Pliny has drawn, too, from another Initiate, the Roman poet Virgil, whose Aeneid depicts a Trojan war veteran’s journey to the Underworld. To get there safely, the hero Aeneas needed a magical talisman, the Golden Bough, obtained from a wide, dark forest guided by two white doves. Arriving at a tree on which mistletoe grew, he removed the Golden Bough, or branch, with its ‘flickering gleam of gold’ illuminating the darkness. As this was necessary as an offering to Persephone, the Queen of Hell, Aeneas is accompanied to the Underworld by a seeress, who instructs him ‘in those sublime mysteries, of the soul of the world, and the transmigration.’

Hence we land knee deep in the tradition of the Pagan Mysteries, which is the real basis for Pliny’s quaint Druid rite. The Mysteries were essentially private rituals of the Greco-Roman world whose participants were sworn to secrecy. They were initiations into the secrets of the soul’s real journey, where acolytes were taught not to fear death, and that a blissful afterlife awaited them in Elysium, or Paradise. There was the Eleusinian Mysteries based on the search of Ceres, the divine patroness of nature, for her daughter Persephone – abducted to the Underworld by Hades, Death himself. There were the Orphics who wore white robes as a token of their moral purity, and the Mithras cult with its symbolic slaying of the white bull and its ritual meal – so like what Pliny says about the Druids.

But if white-robed Druids cut down mistletoe from the oak with a golden sickle as the moon waxed (gently, lest it touch the ground, as two white bulls were killed) they must have stolen these metaphors from Greco-Roman writers! What we are really seeing here is thinly disguised High Magic cribbed from the Mysteries, death and rebirth rites with their search for divine power, purity and spiritual enlightenment. Pliny was actually revealing (in his obscure way) the kind of thing that would be taught to Mystery initiates. What looks like a quaint tale of nocturnal ritual activity by the enigmatic Druids has much hidden meaning. Often these ancient fables run way deeper than is at first obvious. Of course, if they didn’t there wouldn’t be any mystery would there?

As for who the Druids really were, Caesar noted that: ‘A lesson they take particular pains to inculcate is that the soul does not perish, but after death passes from one body to another … They also hold long discussions about the heavenly bodies and their movements, the size of the universe and of the earth … and the power and properties of the gods; and they instruct the young men in all of these subjects.’ Hence, the Druids world-view centred on the immortality of the soul: they believed in the afterlife, that their dearly departed would enter a new existence in the otherworld. This is evinced by Celtic sepulchral possessions from archaeological digs. Items of personal adornment – brooches, combs, nail clippers – even shoes brocaded in gold – were interred with the deceased on their journey of endless night.

Hence, in an echo of the Classical Mysteries, Roman poet Lucan (A.D. 39-65) says to the Druids: ‘From you we learn that the destination of man’s spirit is not the grave … if your teaching be true, death is the centre, not the finish, of a long life.’ Here is a glimpse, at last, of the real Druids of history.

1. Pliny, Natural History, chapter 95, bk 16.

2. See Beck, Roger (1984), “Mithraism since Franz Cumont”.

3. Pliny, Natural History, vol II, bk. 7, ch. 2.

Data shown:
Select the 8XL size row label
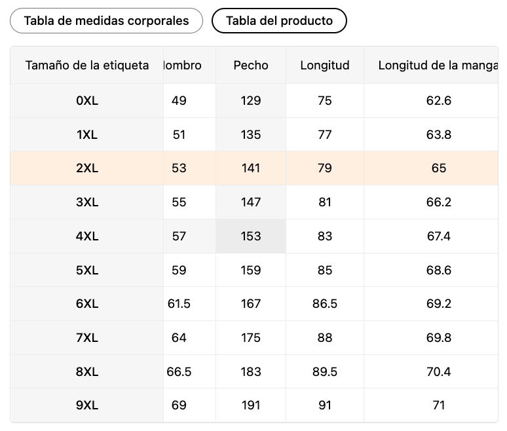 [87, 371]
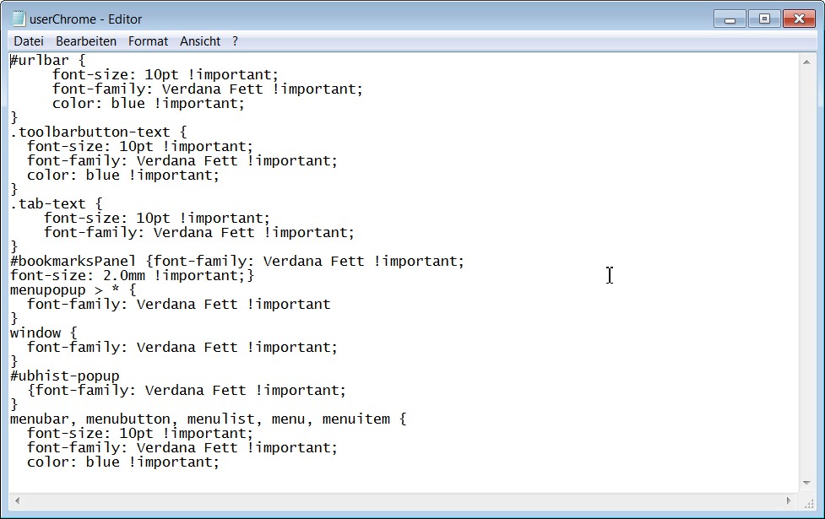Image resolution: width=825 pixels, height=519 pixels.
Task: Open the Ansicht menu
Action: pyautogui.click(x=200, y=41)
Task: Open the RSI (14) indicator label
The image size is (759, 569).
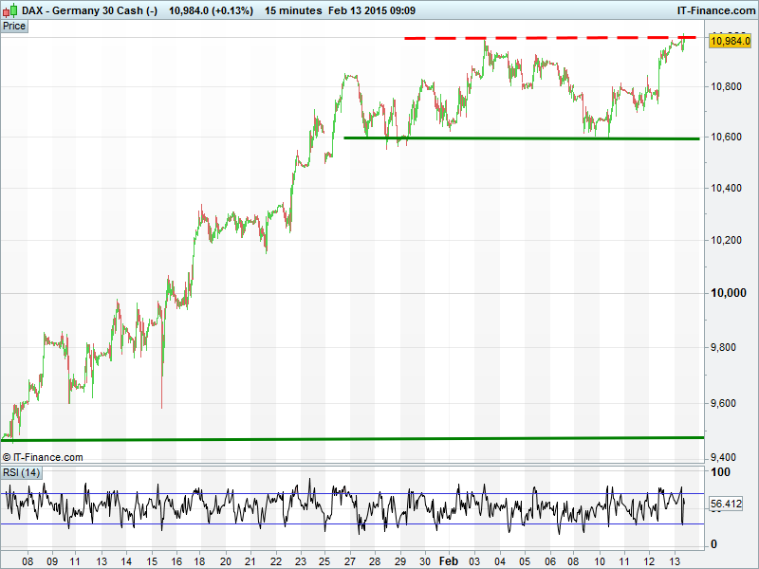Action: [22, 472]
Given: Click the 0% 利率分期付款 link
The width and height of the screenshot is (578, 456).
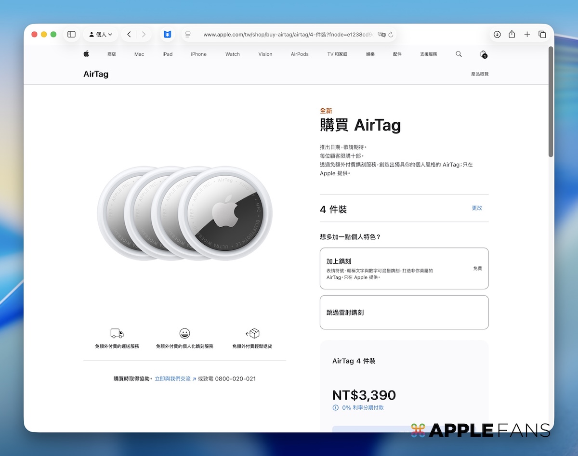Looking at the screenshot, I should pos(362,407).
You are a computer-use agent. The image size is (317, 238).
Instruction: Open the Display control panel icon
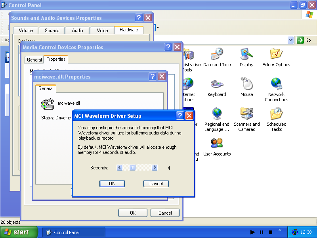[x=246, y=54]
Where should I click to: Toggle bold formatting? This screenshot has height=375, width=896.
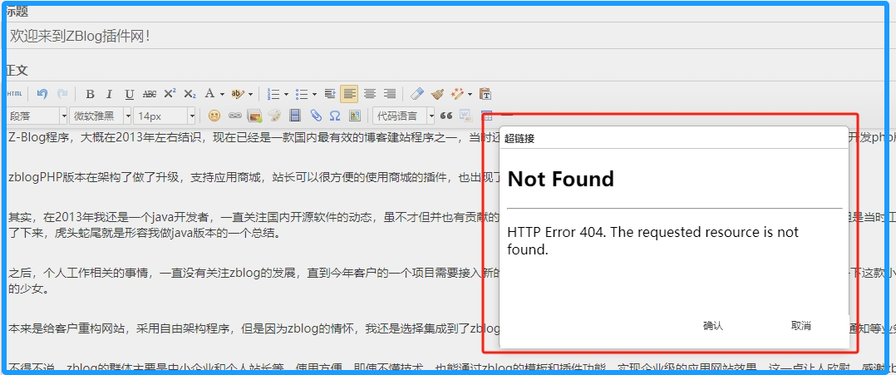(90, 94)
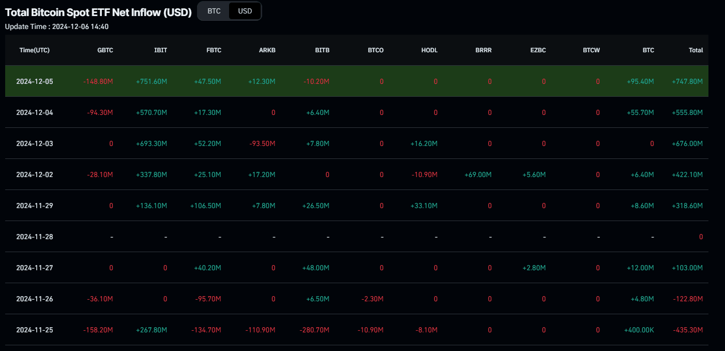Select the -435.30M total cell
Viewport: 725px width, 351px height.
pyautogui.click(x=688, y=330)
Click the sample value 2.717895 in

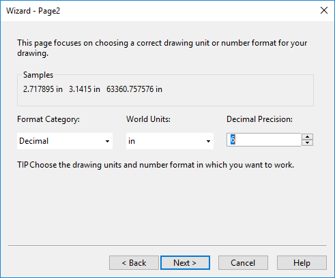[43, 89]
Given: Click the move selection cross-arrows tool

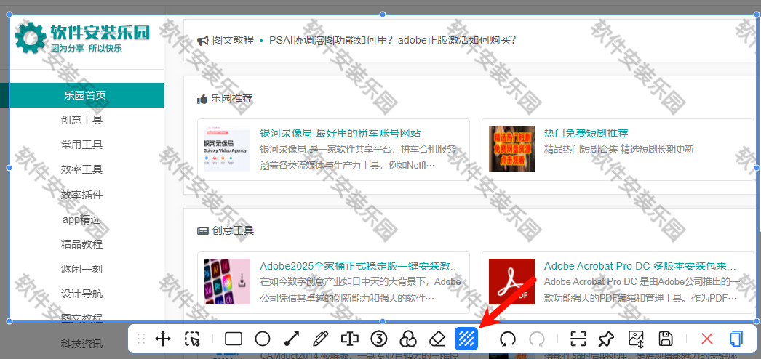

Exercise objective:
In the text about Pliny's Druid rite, what did Aeneas need in order to reach the Underworld safely?

Task response:
He needed a magical talisman, the Golden Bough.